God -- -- The word translated as "God" means "God" and "deity." It is introduced with an article, so "the God." Jesus often uses it this way perhaps to indicate the one God as opposed to the pagan gods.

the things -- The word translated as "the things" means primarily "anything" or "anyone." In the plural means "everything", "some", "they," and "those." Here, it is plural.

which are -- There is no Greek word(s) that are translated as "which are" in the source we use today nor was there one in the source that the KJV translators used. It was added for clarity.

untranslated -- The untranslated word is the Greek definite article.The Greek article is much closer to our demonstrative pronouns ("this", "that", "these", "those"). See this article for more. 

God's. -- The word translated as "God" means "God" and "deity." It is introduced with an article, so "the God." Jesus often uses it this way perhaps to indicate the one God as opposed to the pagan gods. The apostrophe "s" is from the genitive case, "of "Caesar."

 

Greek Vocabulary: 

Τὰ (irreg pl neut acc) "The things which are" is from tis which can mean "someone", "any one", "everyone", "they [indefinite]", "many a one", "whoever", "anyone", "anything", "some sort", "some sort of", "each", "any", "the individual", "such," and so on.
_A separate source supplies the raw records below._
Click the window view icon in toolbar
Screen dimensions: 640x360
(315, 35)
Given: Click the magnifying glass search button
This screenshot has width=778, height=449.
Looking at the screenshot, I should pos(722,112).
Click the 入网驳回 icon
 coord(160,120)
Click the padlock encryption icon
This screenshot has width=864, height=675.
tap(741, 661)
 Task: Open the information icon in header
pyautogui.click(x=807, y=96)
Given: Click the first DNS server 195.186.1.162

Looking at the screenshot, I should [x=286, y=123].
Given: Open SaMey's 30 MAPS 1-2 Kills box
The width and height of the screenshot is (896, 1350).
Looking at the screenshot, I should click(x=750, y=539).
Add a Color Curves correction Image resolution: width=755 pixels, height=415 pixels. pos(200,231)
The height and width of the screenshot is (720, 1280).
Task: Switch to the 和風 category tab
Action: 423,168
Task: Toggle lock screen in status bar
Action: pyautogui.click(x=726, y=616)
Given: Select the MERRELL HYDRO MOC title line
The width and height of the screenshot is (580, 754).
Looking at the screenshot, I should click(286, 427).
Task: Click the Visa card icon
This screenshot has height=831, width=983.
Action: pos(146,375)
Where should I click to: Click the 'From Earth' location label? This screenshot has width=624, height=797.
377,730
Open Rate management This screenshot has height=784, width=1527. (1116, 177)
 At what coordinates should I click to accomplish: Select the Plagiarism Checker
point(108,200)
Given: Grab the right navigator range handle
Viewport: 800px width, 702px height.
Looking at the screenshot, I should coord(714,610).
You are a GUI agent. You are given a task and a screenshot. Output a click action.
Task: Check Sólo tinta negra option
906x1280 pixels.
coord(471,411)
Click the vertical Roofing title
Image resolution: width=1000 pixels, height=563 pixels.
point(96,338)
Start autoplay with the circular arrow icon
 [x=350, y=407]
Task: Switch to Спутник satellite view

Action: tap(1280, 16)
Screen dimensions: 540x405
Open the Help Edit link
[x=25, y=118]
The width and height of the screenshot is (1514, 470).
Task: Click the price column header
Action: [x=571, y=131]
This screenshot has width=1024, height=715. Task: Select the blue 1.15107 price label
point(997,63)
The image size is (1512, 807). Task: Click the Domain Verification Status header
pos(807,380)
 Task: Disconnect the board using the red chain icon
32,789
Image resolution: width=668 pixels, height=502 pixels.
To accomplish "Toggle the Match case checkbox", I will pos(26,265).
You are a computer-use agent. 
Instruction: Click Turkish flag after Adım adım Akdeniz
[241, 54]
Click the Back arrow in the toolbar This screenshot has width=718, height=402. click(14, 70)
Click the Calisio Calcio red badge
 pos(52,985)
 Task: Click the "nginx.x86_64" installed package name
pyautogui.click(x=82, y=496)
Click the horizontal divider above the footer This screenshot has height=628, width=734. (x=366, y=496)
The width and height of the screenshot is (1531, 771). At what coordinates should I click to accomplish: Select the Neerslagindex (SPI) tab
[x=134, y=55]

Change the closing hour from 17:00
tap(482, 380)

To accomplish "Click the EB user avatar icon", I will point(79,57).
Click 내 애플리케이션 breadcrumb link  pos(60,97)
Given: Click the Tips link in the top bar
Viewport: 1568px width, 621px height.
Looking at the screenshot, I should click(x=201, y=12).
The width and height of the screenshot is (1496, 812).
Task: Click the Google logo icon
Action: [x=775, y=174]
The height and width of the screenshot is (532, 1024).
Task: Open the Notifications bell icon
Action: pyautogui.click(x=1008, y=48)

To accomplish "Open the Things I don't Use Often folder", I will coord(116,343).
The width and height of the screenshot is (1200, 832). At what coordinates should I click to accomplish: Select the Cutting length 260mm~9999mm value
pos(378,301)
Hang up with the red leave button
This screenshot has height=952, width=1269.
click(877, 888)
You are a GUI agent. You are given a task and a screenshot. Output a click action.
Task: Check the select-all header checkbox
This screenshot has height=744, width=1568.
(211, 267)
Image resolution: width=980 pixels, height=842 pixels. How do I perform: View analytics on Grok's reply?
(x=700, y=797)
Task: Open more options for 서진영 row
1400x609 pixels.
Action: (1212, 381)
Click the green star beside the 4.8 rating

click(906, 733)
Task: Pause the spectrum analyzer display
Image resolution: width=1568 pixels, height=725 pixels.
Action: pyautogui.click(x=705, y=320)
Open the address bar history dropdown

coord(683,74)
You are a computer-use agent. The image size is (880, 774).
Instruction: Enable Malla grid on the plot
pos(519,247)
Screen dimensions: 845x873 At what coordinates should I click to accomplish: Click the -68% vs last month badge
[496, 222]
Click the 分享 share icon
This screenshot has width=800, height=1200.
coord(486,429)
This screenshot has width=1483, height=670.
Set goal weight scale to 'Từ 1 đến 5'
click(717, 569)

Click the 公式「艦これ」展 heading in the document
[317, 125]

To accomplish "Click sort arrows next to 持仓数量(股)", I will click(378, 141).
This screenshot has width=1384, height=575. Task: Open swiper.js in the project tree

In a question, it can mean "who", "why," or "what." -- The Greek word translated as "some" in the singular means "anyone", "someone," and "anything." In the plural, it means "some", "they," and "those."

Καίσαρος (noun sg masc gen) "Caesar" is Kaisar, which means "Caesar" primarily Julius but also Augustus and, generally, "the emperor."

πόδοτε (verb 2nd pl aor imperat act) "Render" is from apodidomi which means "to give back", "to restore," and "to deliver." It has the economic sense of "to sell" or "to give something for one's own profit." It begins with apo the preposition of separation and origin, the idea of "from" in English, didômi which means "to give", "to grant", "to hand over," and "to describe."

καὶ (conj/adv) "And" is from kai, which is the conjunction joining phrases and clauses, "and," or "but." After words implying sameness, "as" (the same opinion as you). Used in series, joins positive with negative "Not only...but also." Also used to give emphasis, "even", "also," and "just."

τὰ (irreg pl neut acc) "The things which are" is from tis which can mean "someone", "any one", "everyone", "they [indefinite]", "many a one", "whoever", "anyone", "anything", "some sort", "some sort of", "each", "any", "the individual", "such," and so on. In a question, it can mean "who", "why," or "what."

τοῦ  (article sg masc gen)  Untranslated is the Greek definite article, hos, ("the").

θεοῦ (noun sg masc gen) "God" is from theos, which means "God," the Deity."

θεῷ. (noun sg masc dat) "God" is from theos, which means "God," the Deity. \

καὶ (conj/adv) "And" is from kai, which is the conjunction joining phrases and clauses, "and," or "but." After words implying sameness, "as" (the same opinion as you). Used in series, joins positive with negative "Not only...but also." Also used to give emphasis, "even", "also," and "just."